The full set of entries must be copied exactly.

MATERIAL PROVIDED =
++++++++++++++++++++

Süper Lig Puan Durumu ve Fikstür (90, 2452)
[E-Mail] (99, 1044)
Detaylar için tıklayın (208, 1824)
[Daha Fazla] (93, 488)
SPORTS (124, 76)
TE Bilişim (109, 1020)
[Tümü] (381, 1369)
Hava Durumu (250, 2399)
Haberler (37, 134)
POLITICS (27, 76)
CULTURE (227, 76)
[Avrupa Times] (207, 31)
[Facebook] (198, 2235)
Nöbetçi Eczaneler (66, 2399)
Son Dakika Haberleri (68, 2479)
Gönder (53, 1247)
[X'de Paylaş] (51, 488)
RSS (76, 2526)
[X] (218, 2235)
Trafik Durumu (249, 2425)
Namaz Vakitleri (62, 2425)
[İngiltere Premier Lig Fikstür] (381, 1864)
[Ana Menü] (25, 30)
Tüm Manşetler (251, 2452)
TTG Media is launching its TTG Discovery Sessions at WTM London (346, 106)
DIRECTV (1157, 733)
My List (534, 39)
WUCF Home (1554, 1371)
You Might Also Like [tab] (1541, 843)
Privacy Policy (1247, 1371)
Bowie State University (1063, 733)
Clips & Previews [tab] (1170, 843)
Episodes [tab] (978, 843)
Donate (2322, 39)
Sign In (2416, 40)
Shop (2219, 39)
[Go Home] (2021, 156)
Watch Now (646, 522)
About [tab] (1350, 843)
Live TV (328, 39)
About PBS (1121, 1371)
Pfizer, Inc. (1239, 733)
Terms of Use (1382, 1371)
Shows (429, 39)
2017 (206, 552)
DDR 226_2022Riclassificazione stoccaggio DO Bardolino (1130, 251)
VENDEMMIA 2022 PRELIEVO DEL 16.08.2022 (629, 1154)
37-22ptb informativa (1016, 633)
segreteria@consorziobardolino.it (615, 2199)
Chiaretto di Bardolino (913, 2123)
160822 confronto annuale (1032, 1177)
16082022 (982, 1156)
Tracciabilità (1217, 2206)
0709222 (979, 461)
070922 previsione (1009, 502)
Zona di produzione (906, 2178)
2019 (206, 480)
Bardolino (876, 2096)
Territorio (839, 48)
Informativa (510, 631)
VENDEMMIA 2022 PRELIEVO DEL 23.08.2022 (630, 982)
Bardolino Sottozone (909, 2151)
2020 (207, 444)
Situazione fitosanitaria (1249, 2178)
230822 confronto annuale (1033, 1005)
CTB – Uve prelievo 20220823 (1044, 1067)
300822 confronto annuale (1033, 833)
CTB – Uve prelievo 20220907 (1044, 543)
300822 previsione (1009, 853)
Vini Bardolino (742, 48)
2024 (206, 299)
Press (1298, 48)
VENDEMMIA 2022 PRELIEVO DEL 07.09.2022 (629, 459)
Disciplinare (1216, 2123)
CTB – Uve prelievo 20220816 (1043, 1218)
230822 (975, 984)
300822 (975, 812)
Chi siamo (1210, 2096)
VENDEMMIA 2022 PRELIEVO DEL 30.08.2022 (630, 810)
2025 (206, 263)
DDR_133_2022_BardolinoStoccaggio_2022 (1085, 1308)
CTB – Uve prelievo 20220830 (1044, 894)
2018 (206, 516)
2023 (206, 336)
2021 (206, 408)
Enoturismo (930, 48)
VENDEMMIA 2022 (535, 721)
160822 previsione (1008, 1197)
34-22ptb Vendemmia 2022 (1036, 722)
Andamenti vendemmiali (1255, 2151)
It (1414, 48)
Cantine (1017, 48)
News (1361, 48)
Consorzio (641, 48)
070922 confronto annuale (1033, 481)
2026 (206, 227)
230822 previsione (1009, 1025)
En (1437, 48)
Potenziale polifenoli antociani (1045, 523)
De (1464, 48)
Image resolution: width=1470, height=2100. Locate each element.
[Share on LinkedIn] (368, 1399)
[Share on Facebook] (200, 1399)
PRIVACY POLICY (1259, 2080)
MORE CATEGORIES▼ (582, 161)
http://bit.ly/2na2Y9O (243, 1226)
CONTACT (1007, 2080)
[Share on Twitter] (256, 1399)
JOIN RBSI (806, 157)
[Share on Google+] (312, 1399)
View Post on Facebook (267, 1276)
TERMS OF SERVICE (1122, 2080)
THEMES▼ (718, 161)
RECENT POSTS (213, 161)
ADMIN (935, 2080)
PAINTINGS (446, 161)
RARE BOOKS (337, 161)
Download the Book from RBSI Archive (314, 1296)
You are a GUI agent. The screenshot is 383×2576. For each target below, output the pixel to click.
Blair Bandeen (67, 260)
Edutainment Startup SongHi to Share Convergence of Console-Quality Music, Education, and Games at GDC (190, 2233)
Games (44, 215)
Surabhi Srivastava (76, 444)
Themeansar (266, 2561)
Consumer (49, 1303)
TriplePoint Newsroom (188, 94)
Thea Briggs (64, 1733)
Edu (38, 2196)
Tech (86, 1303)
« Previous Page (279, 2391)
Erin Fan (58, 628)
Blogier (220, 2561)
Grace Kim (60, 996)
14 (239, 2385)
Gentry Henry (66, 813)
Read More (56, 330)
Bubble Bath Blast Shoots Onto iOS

++++++++++++++++++++

SOLUTION TO THE PROBLEM =
Süper Lig Puan Durumu ve Fikstür (90, 2452)
[E-Mail] (99, 1044)
Detaylar için tıklayın (208, 1824)
[Daha Fazla] (93, 488)
SPORTS (124, 76)
TE Bilişim (109, 1020)
[Tümü] (381, 1369)
Hava Durumu (250, 2399)
Haberler (37, 134)
POLITICS (27, 76)
CULTURE (227, 76)
[Avrupa Times] (207, 31)
[Facebook] (198, 2235)
Nöbetçi Eczaneler (66, 2399)
Son Dakika Haberleri (68, 2479)
Gönder (53, 1247)
[X'de Paylaş] (51, 488)
RSS (76, 2526)
[X] (218, 2235)
Trafik Durumu (249, 2425)
Namaz Vakitleri (62, 2425)
[İngiltere Premier Lig Fikstür] (381, 1864)
[Ana Menü] (25, 30)
Tüm Manşetler (251, 2452)
TTG Media is launching its TTG Discovery Sessions at WTM London (346, 106)
DIRECTV (1157, 733)
My List (534, 39)
WUCF Home (1554, 1371)
You Might Also Like [tab] (1541, 843)
Privacy Policy (1247, 1371)
Bowie State University (1063, 733)
Clips & Previews [tab] (1170, 843)
Episodes [tab] (978, 843)
Donate (2322, 39)
Sign In (2416, 40)
Shop (2219, 39)
[Go Home] (2021, 156)
Watch Now (646, 522)
About [tab] (1350, 843)
Live TV (328, 39)
About PBS (1121, 1371)
Pfizer, Inc. (1239, 733)
Terms of Use (1382, 1371)
Shows (429, 39)
2017 (206, 552)
DDR 226_2022Riclassificazione stoccaggio DO Bardolino (1130, 251)
VENDEMMIA 2022 PRELIEVO DEL 16.08.2022 (629, 1154)
37-22ptb informativa (1016, 633)
segreteria@consorziobardolino.it (615, 2199)
Chiaretto di Bardolino (913, 2123)
160822 confronto annuale (1032, 1177)
16082022 (982, 1156)
Tracciabilità (1217, 2206)
0709222 (979, 461)
070922 previsione (1009, 502)
Zona di produzione (906, 2178)
2019 (206, 480)
Bardolino (876, 2096)
Territorio (839, 48)
Informativa (510, 631)
VENDEMMIA 2022 PRELIEVO DEL 23.08.2022 (630, 982)
Bardolino Sottozone (909, 2151)
2020 (207, 444)
Situazione fitosanitaria (1249, 2178)
230822 confronto annuale (1033, 1005)
CTB – Uve prelievo 20220823 (1044, 1067)
300822 confronto annuale (1033, 833)
CTB – Uve prelievo 20220907 (1044, 543)
300822 previsione (1009, 853)
Vini Bardolino (742, 48)
2024 (206, 299)
Press (1298, 48)
VENDEMMIA 2022 PRELIEVO DEL 07.09.2022 (629, 459)
Disciplinare (1216, 2123)
CTB – Uve prelievo 20220816 (1043, 1218)
230822 (975, 984)
300822 (975, 812)
Chi siamo (1210, 2096)
VENDEMMIA 2022 PRELIEVO DEL 30.08.2022 (630, 810)
2025 (206, 263)
DDR_133_2022_BardolinoStoccaggio_2022 (1085, 1308)
CTB – Uve prelievo 20220830 (1044, 894)
2018 (206, 516)
2023 (206, 336)
2021 (206, 408)
Enoturismo (930, 48)
VENDEMMIA 2022 (535, 721)
160822 previsione (1008, 1197)
34-22ptb Vendemmia 2022 (1036, 722)
Andamenti vendemmiali (1255, 2151)
It (1414, 48)
Cantine (1017, 48)
News (1361, 48)
Consorzio (641, 48)
070922 confronto annuale (1033, 481)
2026 (206, 227)
230822 previsione (1009, 1025)
En (1437, 48)
Potenziale polifenoli antociani (1045, 523)
De (1464, 48)
Image resolution: width=1470, height=2100. Locate each element.
[Share on LinkedIn] (368, 1399)
[Share on Facebook] (200, 1399)
PRIVACY POLICY (1259, 2080)
MORE CATEGORIES▼ (582, 161)
http://bit.ly/2na2Y9O (243, 1226)
CONTACT (1007, 2080)
[Share on Twitter] (256, 1399)
JOIN RBSI (806, 157)
[Share on Google+] (312, 1399)
View Post on Facebook (267, 1276)
TERMS OF SERVICE (1122, 2080)
THEMES▼ (718, 161)
RECENT POSTS (213, 161)
ADMIN (935, 2080)
PAINTINGS (446, 161)
RARE BOOKS (337, 161)
Download the Book from RBSI Archive (314, 1296)
You are a GUI agent. The screenshot is 383×2576. For each target below, output the pixel to click.
Blair Bandeen (67, 260)
Edutainment Startup SongHi to Share Convergence of Console-Quality Music, Education, and Games at GDC (190, 2233)
Games (44, 215)
Surabhi Srivastava (76, 444)
Themeansar (266, 2561)
Consumer (49, 1303)
TriplePoint Newsroom (188, 94)
Thea Briggs (64, 1733)
Edu (38, 2196)
Tech (86, 1303)
« Previous Page (279, 2391)
Erin Fan (58, 628)
Blogier (220, 2561)
Grace Kim (60, 996)
14 (239, 2385)
Gentry Henry (66, 813)
Read More (56, 330)
Bubble Bath Blast Shoots Onto iOS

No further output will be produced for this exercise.